The closest [New York Times reporters] Kirkpatrick and Rudoren get to a plausible reason for the export restrictions is in positing an Israeli fear of winding up “with responsibility for the impoverished enclave.” But even here they’re not putting nearly a fine enough point on it. Here’s the fine-point version:
Recall that a very plausible motivation for Ariel Sharon’s withdrawal from Gaza in 2005 was to address “the demographic problem”–the fact that the number of Palestinians in the occupied territory, plus the number in Israel proper, was beginning to approach the number of Israeli Jews. That meant that if Israel’s aggressive settlement program eventually led to Israel’s absorption of the occupied territories, Israel wouldn’t remain a Jewish state unless it were an apartheid state–i.e., unless it continued to deny Palestinian inhabitants of the occupied territories the right to vote. But once you remove Gaza from the equation, and define it as outside of the occupied territory, the math changes (though Gazans contend their territory is still, for practical purposes, occupied, since Israel controls the ports and airspace and the Israeli border and enters Gaza at will to kill Gazans). In this scenario–the divide and conquer scenario–the last thing Israel wants to do now is permit the sort of organic economic ties between Gaza and the West Bank that would make it easier to think of their Palestinian inhabitants as a single people.

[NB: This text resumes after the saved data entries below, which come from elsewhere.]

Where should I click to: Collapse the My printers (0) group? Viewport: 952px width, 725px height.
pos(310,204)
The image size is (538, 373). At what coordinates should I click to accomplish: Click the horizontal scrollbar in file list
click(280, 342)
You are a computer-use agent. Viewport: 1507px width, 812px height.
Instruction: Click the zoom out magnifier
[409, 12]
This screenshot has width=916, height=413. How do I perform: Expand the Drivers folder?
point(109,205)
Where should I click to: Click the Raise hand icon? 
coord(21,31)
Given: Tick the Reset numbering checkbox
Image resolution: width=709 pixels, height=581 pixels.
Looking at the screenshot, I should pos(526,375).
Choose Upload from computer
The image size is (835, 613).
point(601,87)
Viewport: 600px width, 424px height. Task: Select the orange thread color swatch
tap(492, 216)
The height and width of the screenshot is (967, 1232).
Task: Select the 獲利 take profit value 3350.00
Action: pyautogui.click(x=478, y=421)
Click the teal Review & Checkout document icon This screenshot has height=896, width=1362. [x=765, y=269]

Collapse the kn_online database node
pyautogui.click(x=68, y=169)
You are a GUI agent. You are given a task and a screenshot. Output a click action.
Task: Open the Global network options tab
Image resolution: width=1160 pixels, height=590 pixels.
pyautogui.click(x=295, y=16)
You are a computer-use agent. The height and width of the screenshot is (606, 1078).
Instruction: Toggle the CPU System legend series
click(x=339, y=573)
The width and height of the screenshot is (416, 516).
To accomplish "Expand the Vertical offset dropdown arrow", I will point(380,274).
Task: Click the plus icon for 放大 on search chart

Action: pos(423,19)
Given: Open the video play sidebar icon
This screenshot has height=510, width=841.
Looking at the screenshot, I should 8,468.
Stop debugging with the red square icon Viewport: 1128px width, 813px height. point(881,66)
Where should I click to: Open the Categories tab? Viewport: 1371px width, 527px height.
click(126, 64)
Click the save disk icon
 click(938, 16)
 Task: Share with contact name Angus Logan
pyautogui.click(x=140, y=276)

The inevitable next step in this sequence is to explain to Americans what Jeff Halper and Mazin Qumsiyeh have documented, the pattern of quiet ethnic cleansing, in which Palestinians are forced into enclaves in the West Bank and the Negev so that more land is opened up for Jews. Gaza also served this function in 1948– a repository for unwanted Palestinians from Jaffa and Lydda, among other places. As I said, Wright is a humanist; and his path of inquiry will lead inevitably to the ideology of Zionism, and its contradictions in this era of Jewish history.